06 de Abril de 1897

Amigo Ber,
fiquei realmente contente com tua carta. Quanto tempo que não escrevias? Sempre é bom receber palavras tuas. Vejo que estás bem amparado por essa jovem ajudante, e isso é o mínimo que podias receber depois de vida tão profícua e dedicada ao teu ofício. Perceba: o mar, este o qual olho todo santo dia depois de acordar, parece a mim tão indiferente a tudo, tão distante de qualquer sentimento humano, que não tenho tempo para pensá-lo. Da mesma forma, as flores que desabrocham no jardim.
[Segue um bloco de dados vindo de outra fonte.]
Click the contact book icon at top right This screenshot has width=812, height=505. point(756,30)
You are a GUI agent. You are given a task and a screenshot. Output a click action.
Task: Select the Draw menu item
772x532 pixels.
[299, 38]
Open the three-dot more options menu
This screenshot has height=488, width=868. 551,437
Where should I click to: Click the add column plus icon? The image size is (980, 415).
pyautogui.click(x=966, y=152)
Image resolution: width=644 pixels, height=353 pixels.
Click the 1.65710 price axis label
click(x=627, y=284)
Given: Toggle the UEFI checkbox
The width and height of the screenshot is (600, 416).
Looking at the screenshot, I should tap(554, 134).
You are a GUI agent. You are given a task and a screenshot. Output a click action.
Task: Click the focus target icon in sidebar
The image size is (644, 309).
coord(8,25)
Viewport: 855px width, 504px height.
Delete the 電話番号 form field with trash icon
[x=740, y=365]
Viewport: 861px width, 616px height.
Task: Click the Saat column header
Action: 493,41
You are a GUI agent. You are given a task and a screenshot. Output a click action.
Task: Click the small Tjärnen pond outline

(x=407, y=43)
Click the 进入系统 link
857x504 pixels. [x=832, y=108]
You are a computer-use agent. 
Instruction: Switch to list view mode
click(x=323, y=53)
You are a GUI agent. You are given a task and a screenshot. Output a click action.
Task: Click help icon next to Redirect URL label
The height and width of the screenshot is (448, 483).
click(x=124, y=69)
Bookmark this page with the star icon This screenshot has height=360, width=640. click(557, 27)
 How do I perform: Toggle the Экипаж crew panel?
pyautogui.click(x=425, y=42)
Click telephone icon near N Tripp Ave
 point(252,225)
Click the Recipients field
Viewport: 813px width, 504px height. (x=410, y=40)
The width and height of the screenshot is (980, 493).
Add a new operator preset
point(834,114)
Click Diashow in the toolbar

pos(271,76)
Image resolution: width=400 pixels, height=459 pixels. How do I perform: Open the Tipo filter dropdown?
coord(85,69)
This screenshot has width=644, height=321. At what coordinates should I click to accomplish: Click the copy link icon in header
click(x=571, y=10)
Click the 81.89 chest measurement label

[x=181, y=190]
Sou pai de família, tenho esposa para cuidar, filhos para educar e uma centenas de outros pormenores que realizar durante o dia. Não sinto o tempo. Não o vejo. Meu rosto, apesar de possuir já suas marcas indeléveis, me parece o mesmo da juventude. Não há espaço em minha vida para melancolia, vivo plenamente. Cumpro minhas obrigações com o mesmo afinco que as abelhas protegem sua rainha. É bonita demais a vida para perder-me em divagações que não me levaram a lugar algum. Me compraz olhar meus filhos crescerem, como o trigo que irrompe a terra em busca de um raio de sol para poder ganhar em beleza e tamanho. Não te apequenes, velho amigo, tua existência não será esquecida. Ergue teus braços e agradece, pois a doença de que te queixas, não é de maneira nenhuma um castigo. Não fostes ainda mandado ao céu, nem ao inferno, ânimo, pois é disso que todos nós precisamos: ânimo. Tua bondade é indiscutível, e não lamenta um instante sequer não ter sido compreendido. O amor que carregas nunca precisou de resposta, sempre soube a si mesmo. Tenha paciência, Ber, paciência.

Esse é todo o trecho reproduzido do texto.